TASK BRIEF
What lines in the data hold the string "liefern"? Show them.

TASK INPUTS
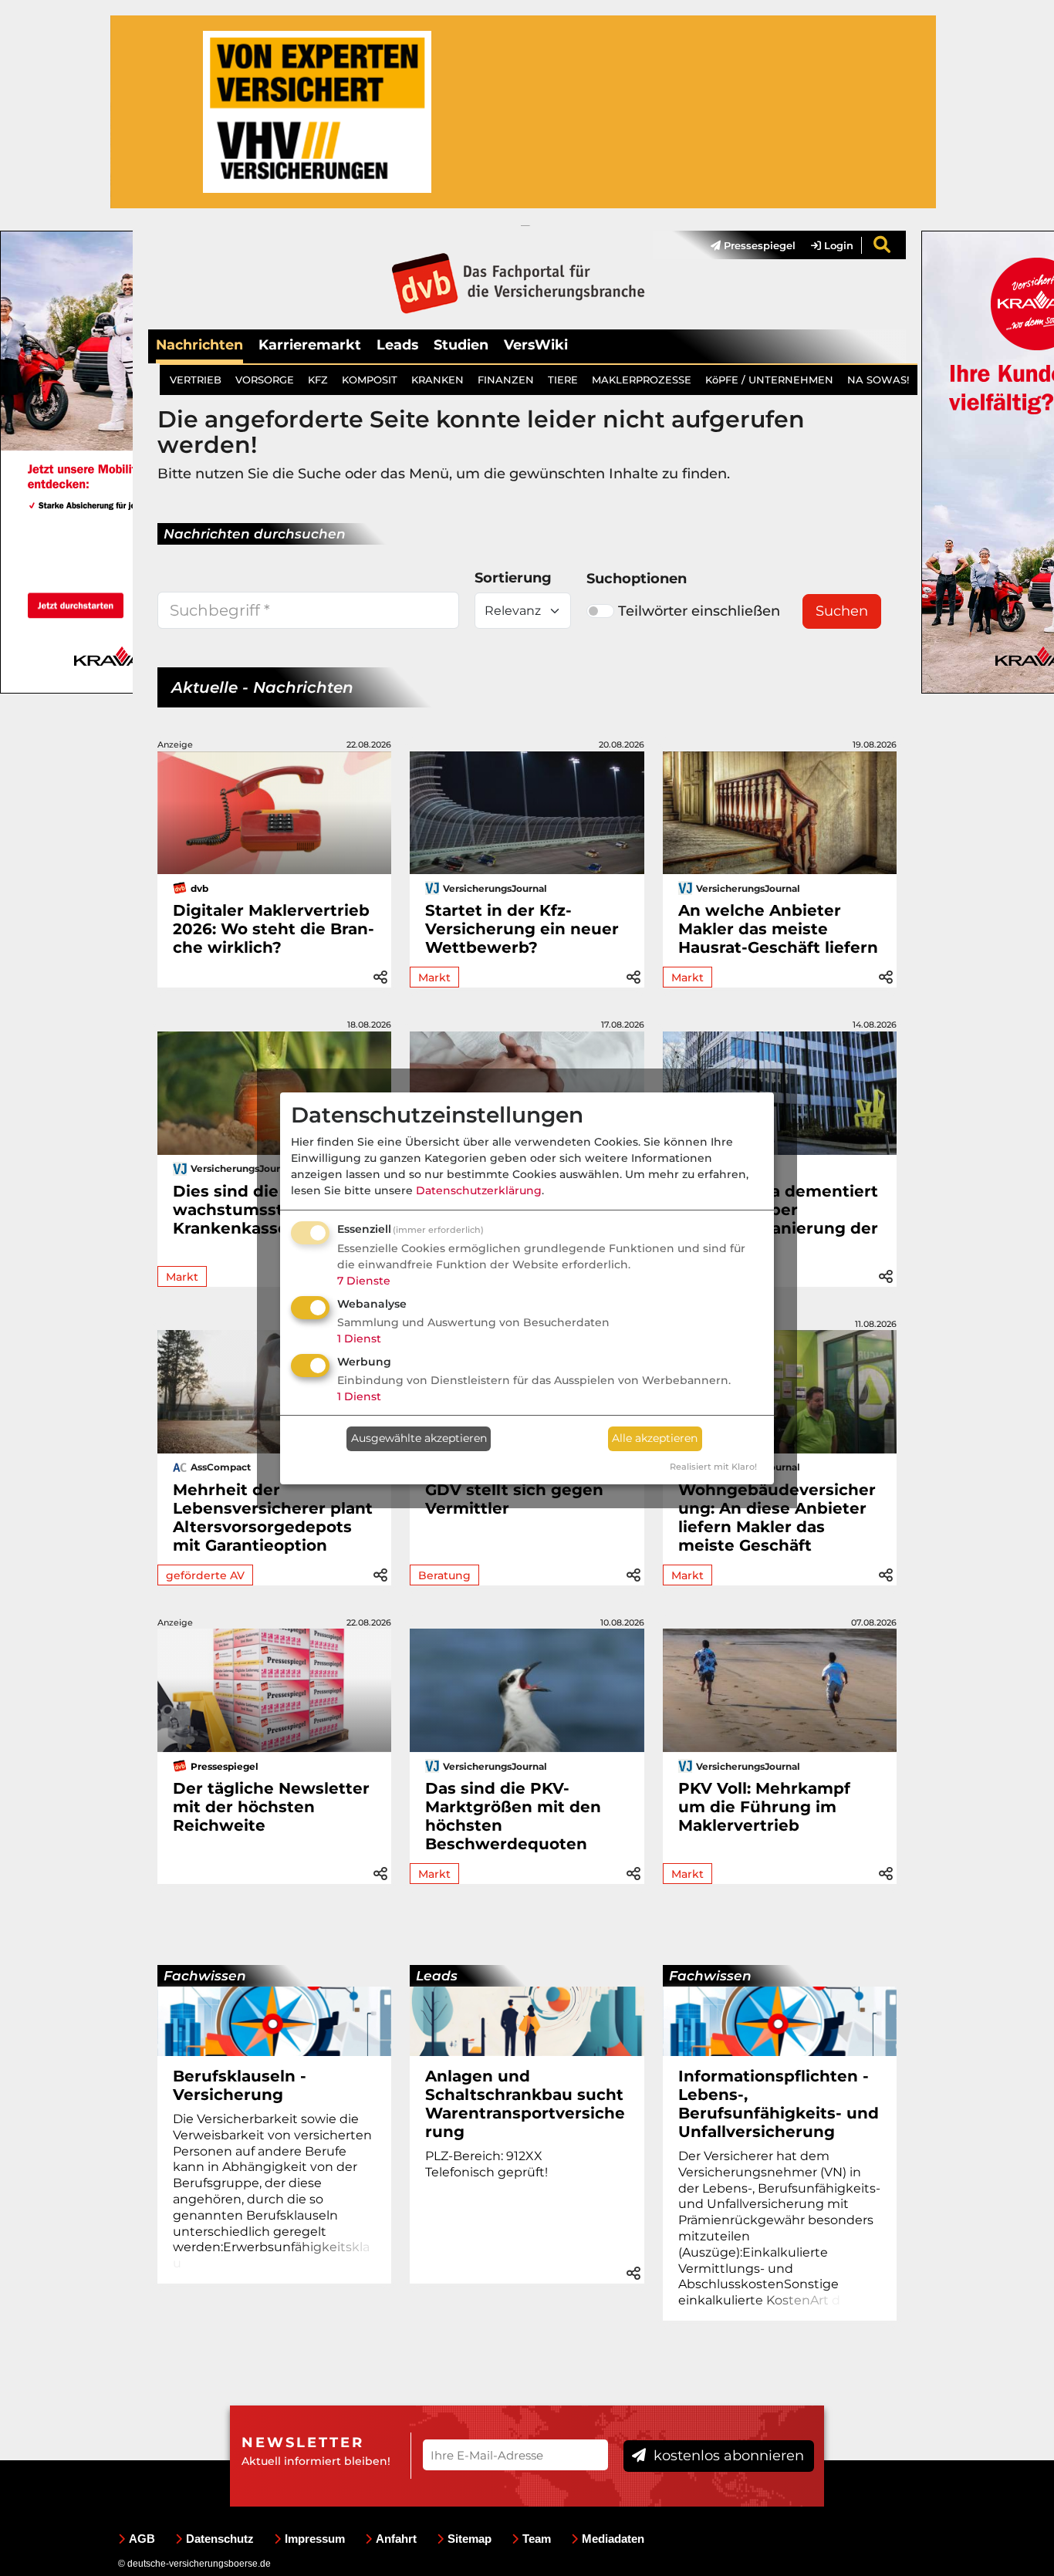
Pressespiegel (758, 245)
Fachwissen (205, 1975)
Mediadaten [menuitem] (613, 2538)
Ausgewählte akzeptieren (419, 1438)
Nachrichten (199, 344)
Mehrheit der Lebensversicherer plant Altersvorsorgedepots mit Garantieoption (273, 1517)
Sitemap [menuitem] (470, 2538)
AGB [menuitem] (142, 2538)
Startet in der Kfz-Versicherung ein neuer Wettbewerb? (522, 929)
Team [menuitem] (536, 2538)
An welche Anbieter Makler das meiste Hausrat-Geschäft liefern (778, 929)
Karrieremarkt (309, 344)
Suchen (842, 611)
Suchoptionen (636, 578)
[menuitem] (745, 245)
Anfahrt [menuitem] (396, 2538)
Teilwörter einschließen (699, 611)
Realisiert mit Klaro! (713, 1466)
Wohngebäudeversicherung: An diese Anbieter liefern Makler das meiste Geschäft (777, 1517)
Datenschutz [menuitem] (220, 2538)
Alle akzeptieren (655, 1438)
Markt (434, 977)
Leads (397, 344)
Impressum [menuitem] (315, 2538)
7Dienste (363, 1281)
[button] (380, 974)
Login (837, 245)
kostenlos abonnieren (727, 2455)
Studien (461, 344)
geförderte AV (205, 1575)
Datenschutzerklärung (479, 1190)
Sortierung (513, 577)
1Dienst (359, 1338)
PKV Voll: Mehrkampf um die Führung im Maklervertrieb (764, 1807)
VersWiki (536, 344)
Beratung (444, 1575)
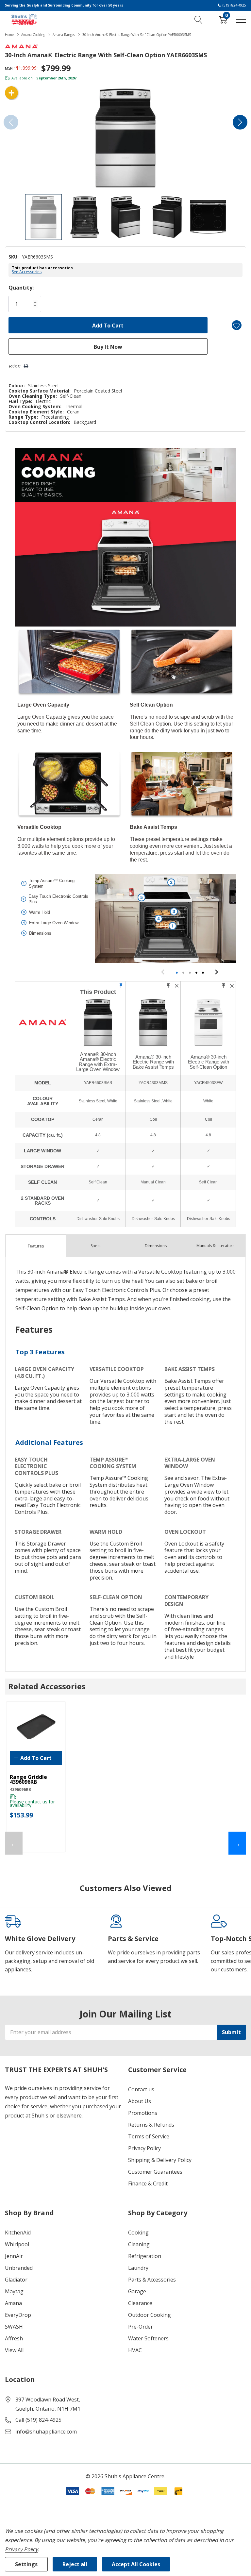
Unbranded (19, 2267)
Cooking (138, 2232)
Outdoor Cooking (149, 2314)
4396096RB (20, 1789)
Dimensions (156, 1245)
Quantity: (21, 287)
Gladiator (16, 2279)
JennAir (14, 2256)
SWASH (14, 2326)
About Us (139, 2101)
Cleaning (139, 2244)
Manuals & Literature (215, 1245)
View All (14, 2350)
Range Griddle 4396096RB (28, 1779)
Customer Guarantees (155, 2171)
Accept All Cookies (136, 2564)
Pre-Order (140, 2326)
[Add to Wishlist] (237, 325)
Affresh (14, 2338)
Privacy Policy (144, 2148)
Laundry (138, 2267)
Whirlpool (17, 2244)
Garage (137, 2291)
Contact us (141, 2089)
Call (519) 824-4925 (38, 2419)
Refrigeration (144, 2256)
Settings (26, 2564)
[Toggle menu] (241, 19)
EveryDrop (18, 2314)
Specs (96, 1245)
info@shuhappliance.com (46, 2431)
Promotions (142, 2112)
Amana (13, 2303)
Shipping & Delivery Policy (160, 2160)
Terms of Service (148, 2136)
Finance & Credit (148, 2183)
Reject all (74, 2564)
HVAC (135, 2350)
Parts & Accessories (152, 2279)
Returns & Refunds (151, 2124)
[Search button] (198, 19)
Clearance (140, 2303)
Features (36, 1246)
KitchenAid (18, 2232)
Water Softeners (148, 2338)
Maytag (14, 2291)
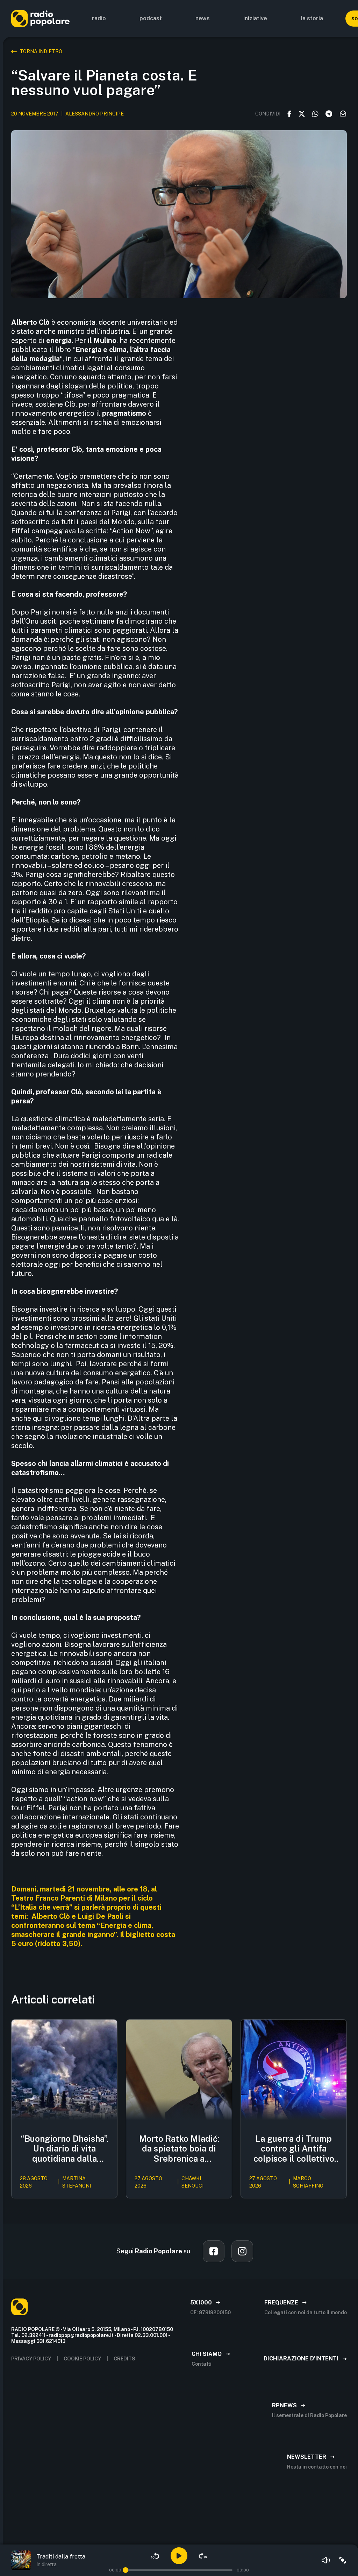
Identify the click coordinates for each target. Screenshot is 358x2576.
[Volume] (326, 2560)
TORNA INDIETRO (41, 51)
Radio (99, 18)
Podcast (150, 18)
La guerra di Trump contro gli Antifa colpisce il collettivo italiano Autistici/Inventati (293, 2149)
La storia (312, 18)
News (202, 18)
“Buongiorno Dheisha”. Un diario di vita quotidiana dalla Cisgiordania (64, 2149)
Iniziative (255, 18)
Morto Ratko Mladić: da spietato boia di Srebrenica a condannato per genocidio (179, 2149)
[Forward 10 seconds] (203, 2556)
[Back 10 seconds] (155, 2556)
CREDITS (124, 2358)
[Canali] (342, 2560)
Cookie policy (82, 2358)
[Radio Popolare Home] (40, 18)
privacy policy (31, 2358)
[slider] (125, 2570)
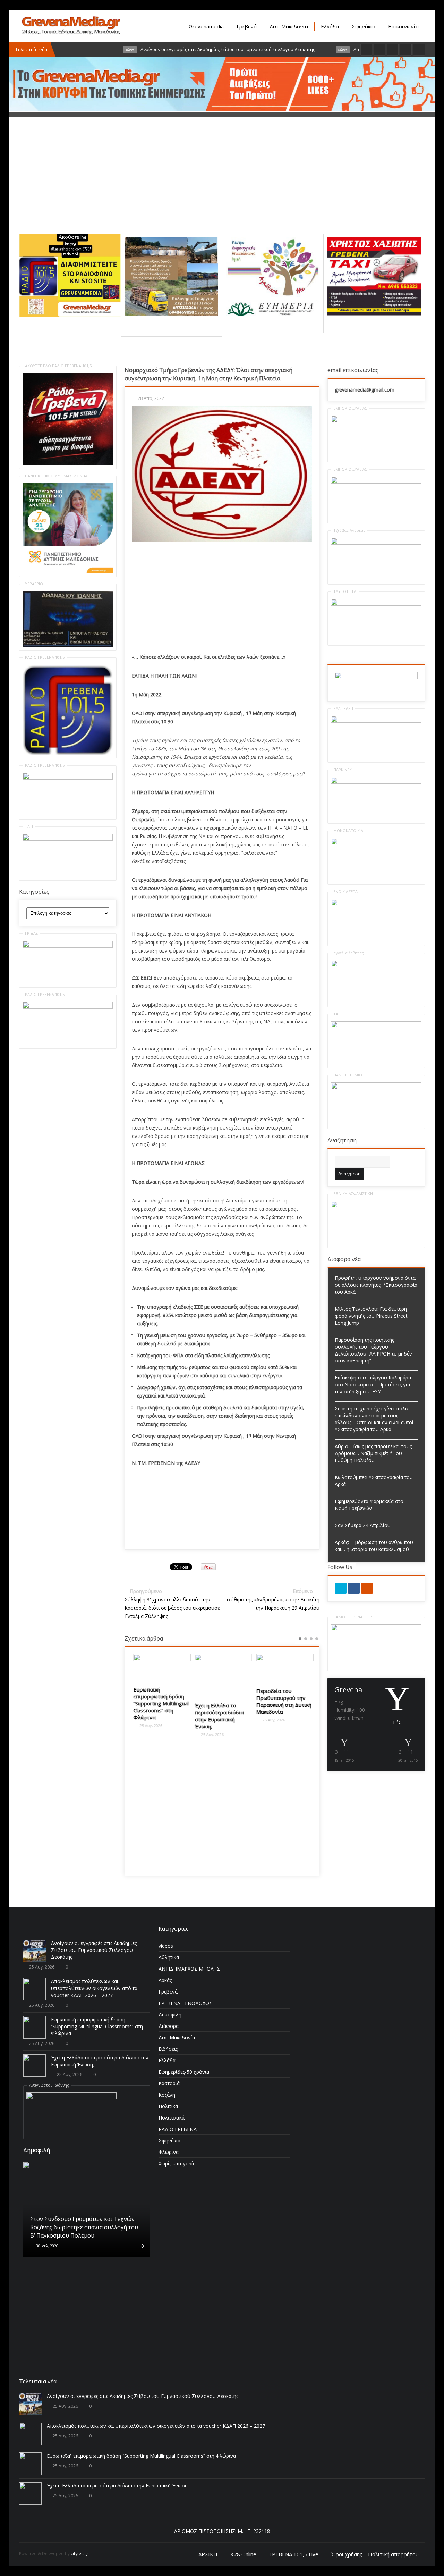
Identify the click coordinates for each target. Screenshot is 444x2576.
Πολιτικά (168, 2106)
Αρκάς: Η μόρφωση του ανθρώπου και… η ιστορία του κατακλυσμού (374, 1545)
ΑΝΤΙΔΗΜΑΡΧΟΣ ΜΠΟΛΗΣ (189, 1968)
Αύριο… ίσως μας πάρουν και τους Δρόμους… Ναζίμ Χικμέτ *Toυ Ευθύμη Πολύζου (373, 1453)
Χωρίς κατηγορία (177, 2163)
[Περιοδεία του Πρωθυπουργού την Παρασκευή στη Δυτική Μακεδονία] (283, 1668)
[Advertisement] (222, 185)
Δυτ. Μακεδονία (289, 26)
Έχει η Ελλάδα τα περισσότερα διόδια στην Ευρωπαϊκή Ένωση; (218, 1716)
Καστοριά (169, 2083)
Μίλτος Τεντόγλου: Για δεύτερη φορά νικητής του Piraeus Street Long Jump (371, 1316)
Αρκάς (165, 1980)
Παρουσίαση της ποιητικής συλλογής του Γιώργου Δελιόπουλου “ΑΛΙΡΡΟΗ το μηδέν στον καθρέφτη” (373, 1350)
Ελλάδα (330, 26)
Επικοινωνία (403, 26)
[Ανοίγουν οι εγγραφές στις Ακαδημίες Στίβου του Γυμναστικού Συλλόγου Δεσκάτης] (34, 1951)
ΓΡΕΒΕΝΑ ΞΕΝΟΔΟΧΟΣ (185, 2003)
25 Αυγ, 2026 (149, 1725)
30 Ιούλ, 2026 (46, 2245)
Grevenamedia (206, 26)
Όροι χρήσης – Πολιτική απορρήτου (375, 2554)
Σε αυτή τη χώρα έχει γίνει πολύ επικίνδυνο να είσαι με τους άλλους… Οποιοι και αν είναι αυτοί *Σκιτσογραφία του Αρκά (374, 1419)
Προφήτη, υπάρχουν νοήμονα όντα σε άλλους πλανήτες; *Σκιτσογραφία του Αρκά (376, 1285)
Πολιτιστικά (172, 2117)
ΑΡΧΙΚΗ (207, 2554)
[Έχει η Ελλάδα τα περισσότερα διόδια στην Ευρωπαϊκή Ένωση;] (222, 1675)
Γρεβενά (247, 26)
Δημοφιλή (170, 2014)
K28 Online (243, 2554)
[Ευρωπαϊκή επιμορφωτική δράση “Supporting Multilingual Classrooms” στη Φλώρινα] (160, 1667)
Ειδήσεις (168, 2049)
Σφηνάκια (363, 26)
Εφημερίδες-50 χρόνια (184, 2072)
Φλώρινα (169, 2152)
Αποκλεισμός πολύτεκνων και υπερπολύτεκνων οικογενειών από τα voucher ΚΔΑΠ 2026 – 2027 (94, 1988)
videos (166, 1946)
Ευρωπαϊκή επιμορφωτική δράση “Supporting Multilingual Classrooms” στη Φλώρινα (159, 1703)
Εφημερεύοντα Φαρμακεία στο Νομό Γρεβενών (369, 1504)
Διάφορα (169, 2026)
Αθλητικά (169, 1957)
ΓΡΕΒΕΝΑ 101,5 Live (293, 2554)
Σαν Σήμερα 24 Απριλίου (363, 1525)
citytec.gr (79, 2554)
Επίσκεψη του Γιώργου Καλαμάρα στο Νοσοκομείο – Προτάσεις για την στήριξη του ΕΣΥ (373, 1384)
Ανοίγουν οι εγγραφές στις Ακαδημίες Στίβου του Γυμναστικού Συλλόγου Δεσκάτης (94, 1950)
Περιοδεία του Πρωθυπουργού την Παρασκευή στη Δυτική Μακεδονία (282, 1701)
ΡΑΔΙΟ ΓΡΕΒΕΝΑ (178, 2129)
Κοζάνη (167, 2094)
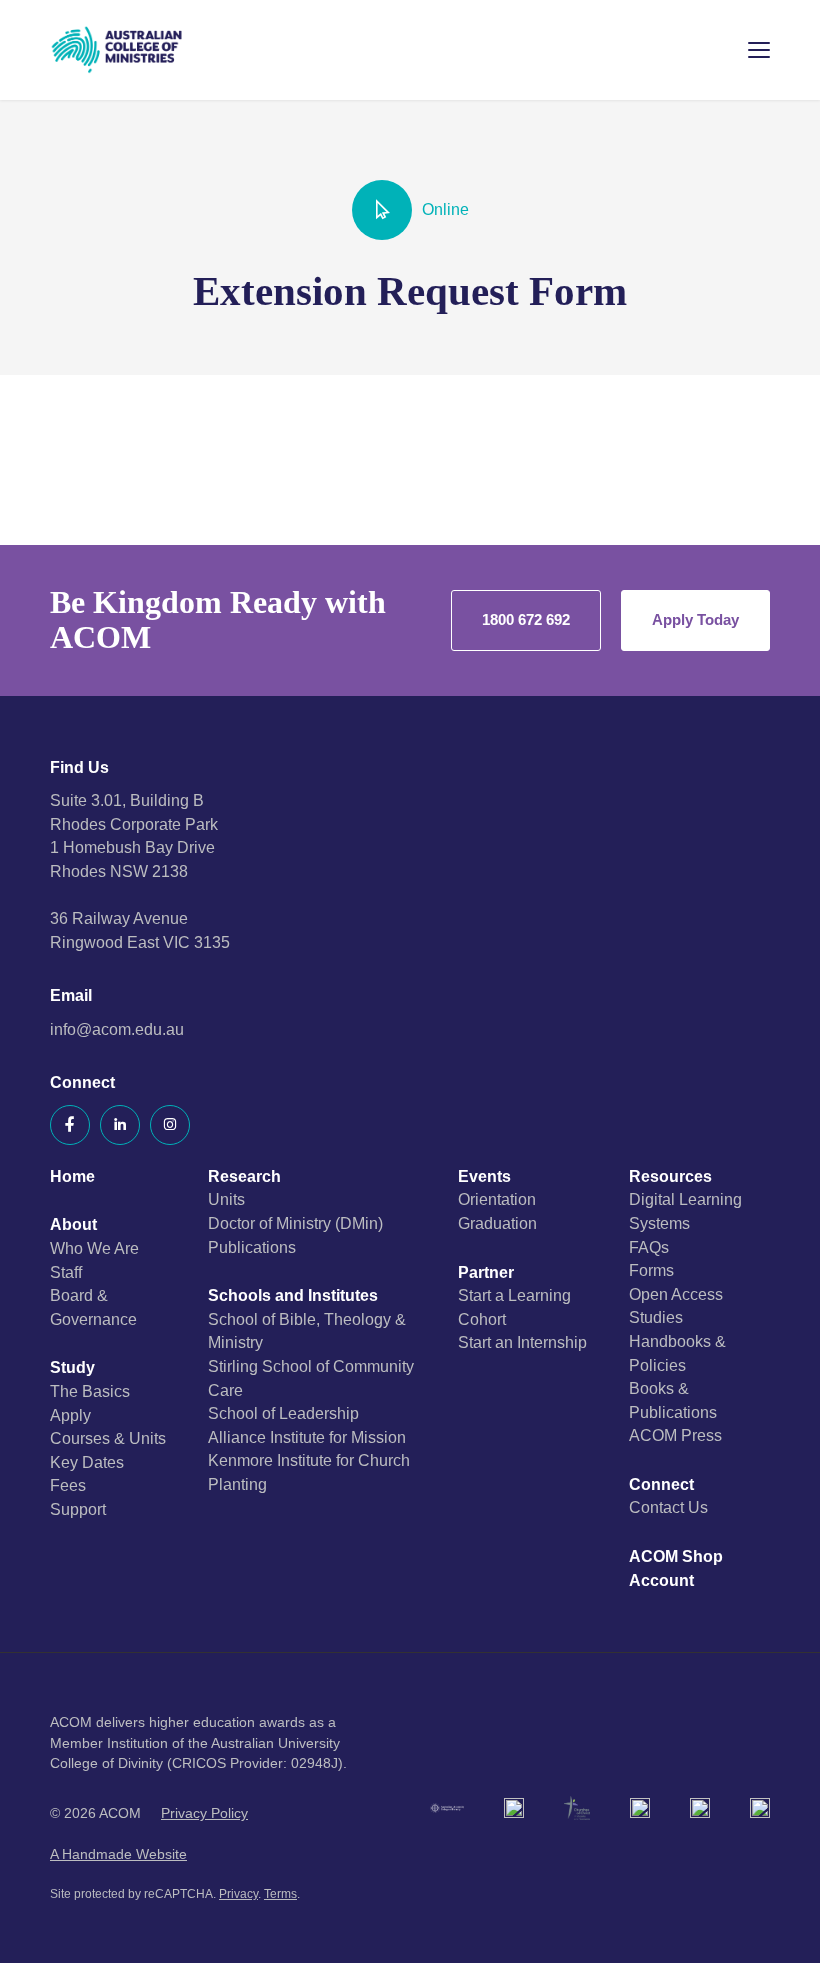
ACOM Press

TASK SOLUTION
An welche Anbieter Makler das meiste Hausrat-Geschäft liefern (778, 929)
Wohngebäudeversicherung: An diese Anbieter liefern Makler das meiste Geschäft (777, 1517)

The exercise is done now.